Jesús parece demasiado desarmado, un Maestro demasiado débil, un Reino sin legiones de soldados. Podría haber llamado a doce legiones de ángeles, pero entra en Jerusalén casi desnudo ante la creciente conspiración. Y el corazón de Judas está en otra parte, no le parece posible que un Mesías tan frágil pueda traer nueva vida, a pesar de la resurrección de Lázaro. 

Y luego trescientos denarios… Incluso doscientos denarios habrían sido suficientes para alimentar a la multitud para la que Jesús había multiplicado los panes y los peces. Treinta denarios, treinta siclos de plata fue el precio que Judas pagará para vender a este maestro que era demasiado débil. Pero para María la vida de Jesús no tiene precio, vale infinitamente más que el perfume que ella derrama a los pies de su Maestro. Y, sin embargo, María aprovecha el momento. A medida que la conspiración se aprieta, siente inmediatamente la necesidad de hacer un gesto de amor, de ternura y de veneración hacia el Señor que dará su vida por todos nosotros. 

Los pobres siempre estarán con nosotros, serán la compañía que nos mantendrá cerca del Señor, pero no siempre tendremos al Señor. Jesús y la paz serán crucificados, Jesús y la paz pueden morir. Entonces éste es el momento, ésta es la hora de hacer el gesto físico, preciso, gratuito, exagerado, que María nos deja casi como el Evangelio del Triduo, casi como el Evangelio de la Semana Santa. 
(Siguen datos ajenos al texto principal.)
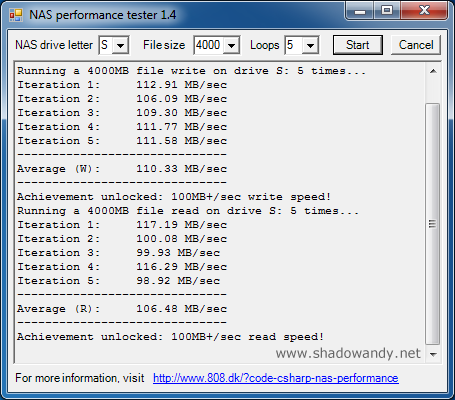Expand the NAS drive letter dropdown arrow

(120, 45)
Cada uno puede elegir cuál es el perfume, cuál es el gesto. Ciertamente abramos los Evangelios de la Pasión y sintamos que Jesús nos puede ser arrebatado, como nos fue arrebatado la noche de su prendimiento, pero que en su amor no nos abandona. Y por eso, la vida, para la humanidad agotada por el dolor, puede nacer de un Maestro agotado por la debilidad pero que no renuncia nunca a cumplir la voluntad de salvación del Padre, siempre cerca de nosotros cuando estamos lejos, cerca de cada discípulo, de cada hombre, de cada mujer que sufre. 

Así que, cuando derramó el perfume sobre los pies de Jesús, toda la casa se llenó de su aroma. El gesto de cada uno de nosotros, con los Evangelios de la Pasión en la mano, cerca de Jesús, aún sin entender todo pero dejándolo expresarse, llena de aroma la casa, la Comunidad, la Iglesia, los hermanos, las hermanas. El amor, la resurrección, la victoria sobre la muerte comienzan con estos gestos, porque es el Señor quien da la vida, es el Señor quien la ofrece, es el Señor quien la derrama en nuestros corazones. 
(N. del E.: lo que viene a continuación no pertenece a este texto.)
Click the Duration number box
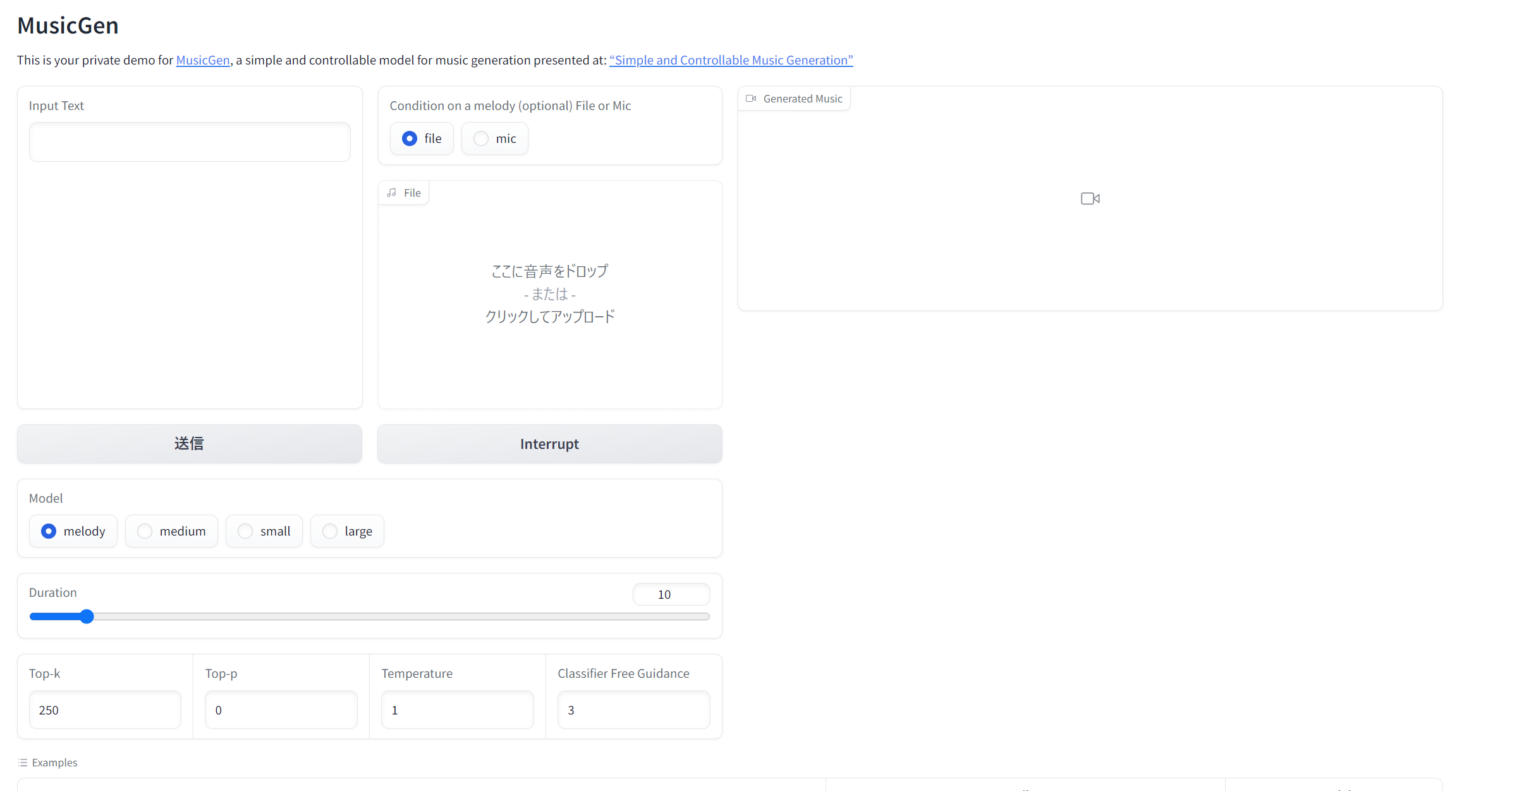The image size is (1536, 791). click(x=671, y=595)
Que en estos días santos se sienta en todas partes el aroma del amor a Jesús, dador de vida. La humanidad lo necesita, como el pan, como el agua. Lo necesitamos nosotros, lo necesitan nuestros hermanos y hermanas probados por el conflicto, lo necesitan los pecadores y nuestra fe también lo necesita. 

Quisiéramos poder decir con el Apóstol San Pablo, habiendo vivido y viviendo en los próximos días al lado del Señor, como dice en la Segunda Carta a los Corintios: Gracias a Dios, que nos hace siempre partícipes de su triunfo en Cristo Jesús y por medio de nosotros difunde en todo el mundo la fragancia de su conocimiento. Nosotros, de hecho, somos fragancia de Cristo ante Dios. 

Se puede decir de cada comunidad, de cada cristiano, de nosotros, que el conocimiento de Dios en estos tiempos se difunde también a través de nosotros y conocer a Dios significa, en definitiva, conocer la victoria sobre la muerte, conocer la alegría de la Pascua, conocer la luz, el amanecer, de un día de paz. 

Y como María, también nosotros nos ponemos humildemente a los pies del Señor, dejando que nuestro corazón se ablande, dejando que nuestro corazón crea, dejando que nuestras manos y nuestro pensamiento se concentren en Él, porque un día quizás podremos amar como Él, amar como María y transmitir a todos la luz y la fuerza de su vida.